## AUFGABENSTELLUNG
Gib die Einträge von der Zeile mit „Досье (15, 856)“ bis einschließlich der Zeile mit „Все арестованные активисты“ vollständig wieder. Erhöhe dabei jede Zahl der angegebenen Koordinaten um 88.

## ZU BEARBEITENDE EINTRÄGE
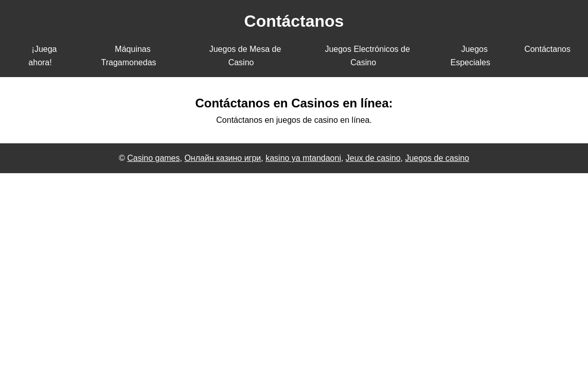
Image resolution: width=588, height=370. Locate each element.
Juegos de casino (437, 158)
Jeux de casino (373, 158)
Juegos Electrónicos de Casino (367, 55)
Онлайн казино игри (222, 158)
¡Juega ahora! (42, 55)
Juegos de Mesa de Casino (245, 55)
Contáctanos (547, 49)
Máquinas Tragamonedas (129, 55)
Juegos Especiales (470, 55)
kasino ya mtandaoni (303, 158)
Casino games (153, 158)
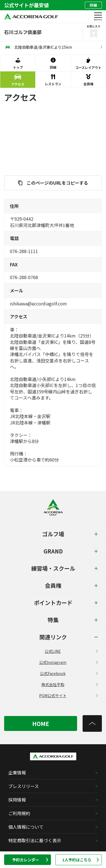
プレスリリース (23, 786)
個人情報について (26, 827)
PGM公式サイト (68, 695)
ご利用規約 (19, 813)
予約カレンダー (30, 860)
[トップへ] (92, 723)
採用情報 (17, 800)
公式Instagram (68, 662)
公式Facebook (69, 673)
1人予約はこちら (81, 860)
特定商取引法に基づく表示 (35, 840)
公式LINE (71, 651)
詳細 (94, 5)
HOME (41, 723)
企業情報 (17, 772)
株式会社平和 (69, 684)
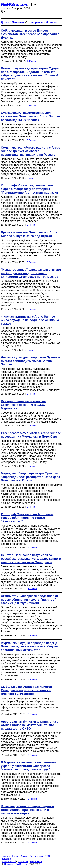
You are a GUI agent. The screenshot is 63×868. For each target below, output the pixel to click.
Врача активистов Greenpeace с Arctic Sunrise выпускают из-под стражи (29, 234)
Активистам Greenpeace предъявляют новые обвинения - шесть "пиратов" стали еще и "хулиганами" (29, 599)
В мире (30, 178)
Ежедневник (36, 856)
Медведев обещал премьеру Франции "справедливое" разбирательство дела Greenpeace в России (30, 477)
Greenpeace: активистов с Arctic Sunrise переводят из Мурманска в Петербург (31, 435)
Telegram (6, 859)
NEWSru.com (14, 4)
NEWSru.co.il (8, 862)
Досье (15, 856)
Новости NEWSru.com (16, 864)
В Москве (23, 862)
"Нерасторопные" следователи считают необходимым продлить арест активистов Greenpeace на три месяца (31, 273)
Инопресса (36, 862)
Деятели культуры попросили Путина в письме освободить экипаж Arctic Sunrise (30, 361)
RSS (47, 856)
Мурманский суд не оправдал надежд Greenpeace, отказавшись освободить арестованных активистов (29, 646)
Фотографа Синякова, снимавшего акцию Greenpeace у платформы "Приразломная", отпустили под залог (29, 189)
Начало (6, 856)
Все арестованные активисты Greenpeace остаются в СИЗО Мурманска (23, 405)
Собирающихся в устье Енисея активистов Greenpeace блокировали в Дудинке (30, 34)
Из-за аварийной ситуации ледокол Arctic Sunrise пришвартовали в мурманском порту (27, 810)
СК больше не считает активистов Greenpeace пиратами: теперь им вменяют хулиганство (26, 690)
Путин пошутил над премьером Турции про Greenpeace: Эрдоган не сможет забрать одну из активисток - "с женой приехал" (30, 73)
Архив (24, 856)
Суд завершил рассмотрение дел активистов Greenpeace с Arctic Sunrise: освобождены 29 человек (31, 116)
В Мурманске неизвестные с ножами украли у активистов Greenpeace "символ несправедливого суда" (28, 766)
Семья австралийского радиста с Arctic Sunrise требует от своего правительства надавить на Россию (30, 151)
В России (32, 61)
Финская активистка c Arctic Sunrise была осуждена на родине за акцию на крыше (30, 320)
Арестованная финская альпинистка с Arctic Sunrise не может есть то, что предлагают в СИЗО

## LÖSUNG
Досье (103, 944)
Новости NEWSru.com (104, 952)
В Москве (111, 950)
"Нерасторопные" следователи считают необходимым продлить арест активистов Greenpeace на три месяца (119, 361)
Инопресса (124, 950)
Деятели культуры попросили Путина в письме освободить экипаж Arctic Sunrise (118, 449)
RSS (135, 944)
Мурманский суд не оправдал надежд Greenpeace, отказавшись освободить арестованных активистов (117, 734)
Фотографа Синякова, снимавшего акцию Greenpeace у платформы "Приразломная", отпустили под залог (117, 277)
Начало (94, 944)
Все арестованные активисты Greenpeace остаются в СИЗО Мурманска (111, 493)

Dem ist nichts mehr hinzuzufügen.